The warnings came as the administration’s Covid response coordinator, Jeff Zients, acknowledged that it had narrowly missed its goal of 70% of adults having at least one shot by the Fourth of July.

“I think we’re much further along than anyone would have anticipated at this point, with two out of three adult Americans with at least one shot,” Zients told CNN, noting that 90% of those age 65 and older had received at least one shot.

The situation occurs as the administration comes under increasing pressure to lift international travel restrictions that have been in place since March 2020.
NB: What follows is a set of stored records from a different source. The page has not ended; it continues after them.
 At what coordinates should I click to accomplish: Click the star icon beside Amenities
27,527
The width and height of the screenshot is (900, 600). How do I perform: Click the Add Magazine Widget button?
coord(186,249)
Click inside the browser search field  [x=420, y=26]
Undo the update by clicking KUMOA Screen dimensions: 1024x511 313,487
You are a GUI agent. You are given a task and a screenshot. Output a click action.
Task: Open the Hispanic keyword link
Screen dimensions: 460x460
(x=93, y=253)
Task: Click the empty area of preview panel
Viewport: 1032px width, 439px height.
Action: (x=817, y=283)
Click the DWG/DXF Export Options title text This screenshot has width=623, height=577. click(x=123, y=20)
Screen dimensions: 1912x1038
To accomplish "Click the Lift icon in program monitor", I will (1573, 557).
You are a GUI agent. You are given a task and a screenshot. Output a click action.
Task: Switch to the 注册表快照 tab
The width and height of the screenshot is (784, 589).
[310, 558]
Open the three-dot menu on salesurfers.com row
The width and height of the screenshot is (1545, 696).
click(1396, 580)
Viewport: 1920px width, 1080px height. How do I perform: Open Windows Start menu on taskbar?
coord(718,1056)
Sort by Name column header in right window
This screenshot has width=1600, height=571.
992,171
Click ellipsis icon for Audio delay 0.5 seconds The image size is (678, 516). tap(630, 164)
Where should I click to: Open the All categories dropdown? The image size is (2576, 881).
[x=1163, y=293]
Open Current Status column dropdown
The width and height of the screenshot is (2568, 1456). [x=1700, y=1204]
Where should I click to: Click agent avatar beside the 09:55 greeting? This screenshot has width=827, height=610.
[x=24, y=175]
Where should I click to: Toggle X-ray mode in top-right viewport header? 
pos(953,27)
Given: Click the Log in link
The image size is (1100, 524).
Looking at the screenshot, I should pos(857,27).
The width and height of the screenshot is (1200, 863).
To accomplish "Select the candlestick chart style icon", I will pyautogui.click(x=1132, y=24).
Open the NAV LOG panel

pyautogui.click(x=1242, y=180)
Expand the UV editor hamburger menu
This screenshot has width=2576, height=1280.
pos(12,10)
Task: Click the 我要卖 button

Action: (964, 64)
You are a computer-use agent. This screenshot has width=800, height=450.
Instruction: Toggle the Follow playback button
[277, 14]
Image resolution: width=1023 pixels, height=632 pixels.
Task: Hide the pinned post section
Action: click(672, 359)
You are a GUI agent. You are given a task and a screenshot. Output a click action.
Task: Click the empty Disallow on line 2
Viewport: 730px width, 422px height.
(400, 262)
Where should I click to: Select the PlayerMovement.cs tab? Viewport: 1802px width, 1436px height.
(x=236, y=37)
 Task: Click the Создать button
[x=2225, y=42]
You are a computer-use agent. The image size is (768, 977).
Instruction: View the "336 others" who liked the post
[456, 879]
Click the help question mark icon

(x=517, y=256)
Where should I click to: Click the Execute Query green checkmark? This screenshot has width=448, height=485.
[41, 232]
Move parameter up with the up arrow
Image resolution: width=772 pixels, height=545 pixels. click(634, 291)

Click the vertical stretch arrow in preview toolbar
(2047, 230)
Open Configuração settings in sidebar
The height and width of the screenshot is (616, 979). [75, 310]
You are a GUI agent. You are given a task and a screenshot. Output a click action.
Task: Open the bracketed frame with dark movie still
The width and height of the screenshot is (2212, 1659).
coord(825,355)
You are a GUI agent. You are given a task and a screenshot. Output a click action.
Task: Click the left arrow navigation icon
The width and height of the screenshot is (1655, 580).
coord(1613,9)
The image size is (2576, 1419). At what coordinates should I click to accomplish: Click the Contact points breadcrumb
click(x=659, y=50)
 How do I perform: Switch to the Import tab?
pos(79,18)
Steve Shur, president of the trade group Travel Technology Association, told the Hill on Monday that the administration’s travel bans were “frozen in time”.

With exceptions for citizens, green-card holders, students and some family members, US entry bans remain in place for travelers from China, Iran, the European Union, the United Kingdom, Ireland, Brazil, India and South Africa.

“We believe it’s possible now, at least for countries of low risk, to start to reopen international travel” to the US, Shur told the outlet.

The US secretary of state, Antony Blinken, came under pressure late last month from European heads to reciprocate the EU’s recent reopening of borders to vaccinated travelers from the US.

“I can’t put a date on it,” Blinken said at a press conference in Paris on 25 June. “I can tell you we’re working very actively on this right now, and we are – like France, like our other partners in Europe – both anxious and looking forward to restoring travel. But we have to be guided by the science. We have to be guided by medical expertise.”